Officials from the parties involved either declined to comment or didn't respond to emails. Deals at this early stage can fall apart, so there's no certainty about this one.

Although Petco operates 1,400 stores in the U.S., topping PetSmart's total of about 1,300, its revenue in the fiscal year ended Jan. 31 was $3.99 billion, well below the $6.9 billion its rival earned in the 52 weeks ended in Feb. 2, 2014, the latest data available.

The combined company would control roughly 30 percent of the U.S. specialty pet retail market, enough of a market dominance that antitrust regulators probably will demand it "close a lot of stores," according Howard Davidowitz, CEO of Davidowitz & Co., a retail investment bank and consulting firm.

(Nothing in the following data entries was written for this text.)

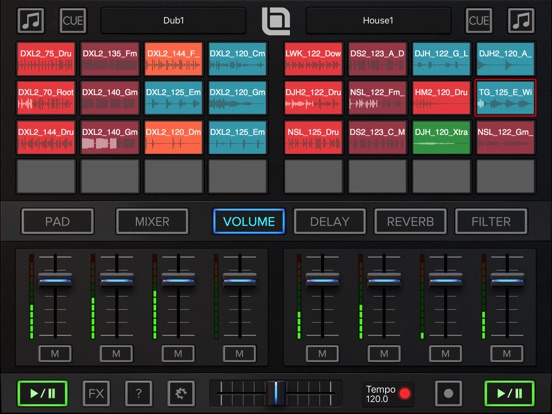
Task: Trigger the green DJH_120_Xtra pad
Action: point(441,137)
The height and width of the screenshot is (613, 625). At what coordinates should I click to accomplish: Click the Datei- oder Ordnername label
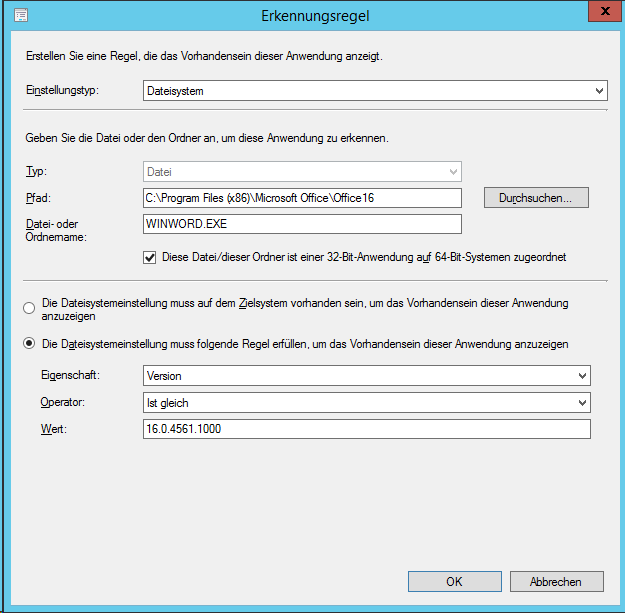(56, 229)
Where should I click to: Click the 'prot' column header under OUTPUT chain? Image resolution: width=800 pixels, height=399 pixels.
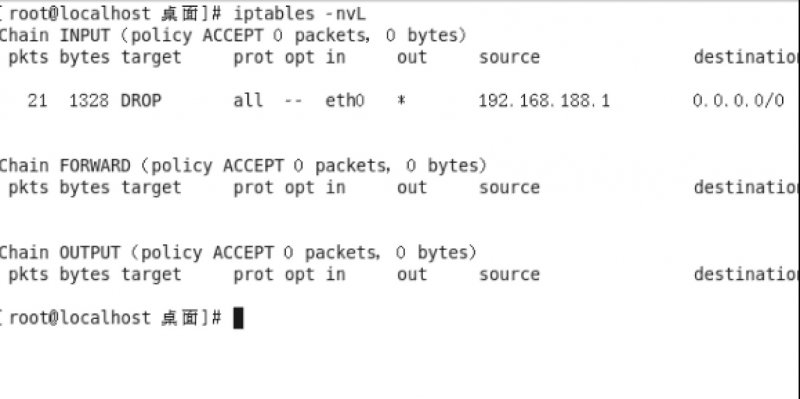tap(253, 275)
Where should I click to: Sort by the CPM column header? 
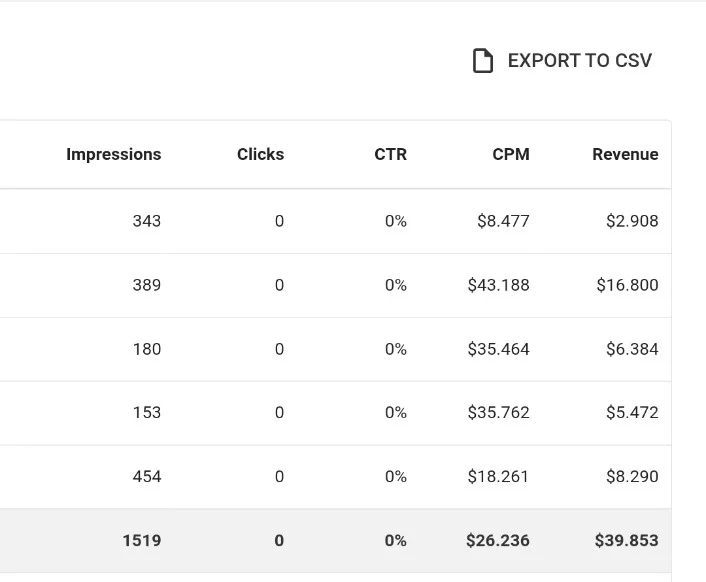pyautogui.click(x=511, y=154)
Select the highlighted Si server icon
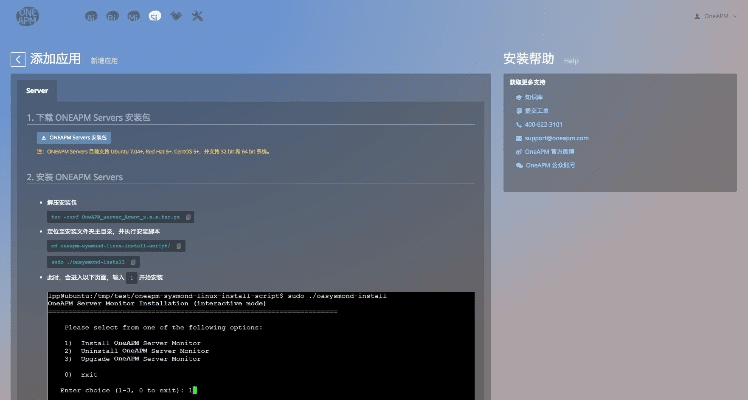The width and height of the screenshot is (748, 400). 154,17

"They would never even get to this point without having met with every smart merger lawyer and looked at this 1,000 different ways," Davidowitz told CBS MoneyWatch in an interview, adding he wasn't sure of the exact number of stores that might be shuttered. "When you go forward with this, you are spending tens of millions of dollars just to explore it."

Earlier this summer, Wedbush Securities analyst Seth Basham argued in a note to clients that a PetSmart-Petco merger would increase market concentration in nine markets, a potential red flag for regulators. Even if regulators don't require closures, PetSmart and Petco might eliminate stores anyway. According to Basham, about 50 percent of Petcos are in a three-mile radius of at least one PetSmart, and 72 percent are in a five-mile radius.

Both Davidowitz and Basham have their qualms about merging PetSmart and Petco.

"If you are asking me if things are going to be better after the merger, (the answer is) absolutely not," Davidowitz said, adding that the combined company would have a "gigantic" amount of debt. "What they should be doing is perfecting their businesses, coming up with specialty niches within pets," he said. "I can think of a hundred things they ought to be doing."

Basham said merging PetSmart and Petco is "feasible and very attractive financially," and he believes a deal has a better than 50 percent chance of getting the Federal Trade Commission's approval. Nonetheless, he urged investors to keep their expectations realistic.

"We believe a combination with Petco would buy PetSmart synergies, but would not solve its competitive dilemma, underscored by rapidly shifting shopping behavior and increasing online competition," he wrote in his client note. "In fact, an acquisition of Petco could distract PetSmart from addressing this issue and add increasing pressure. After all, Petco is a smaller and somewhat weaker competitor with generally higher in-store pricing."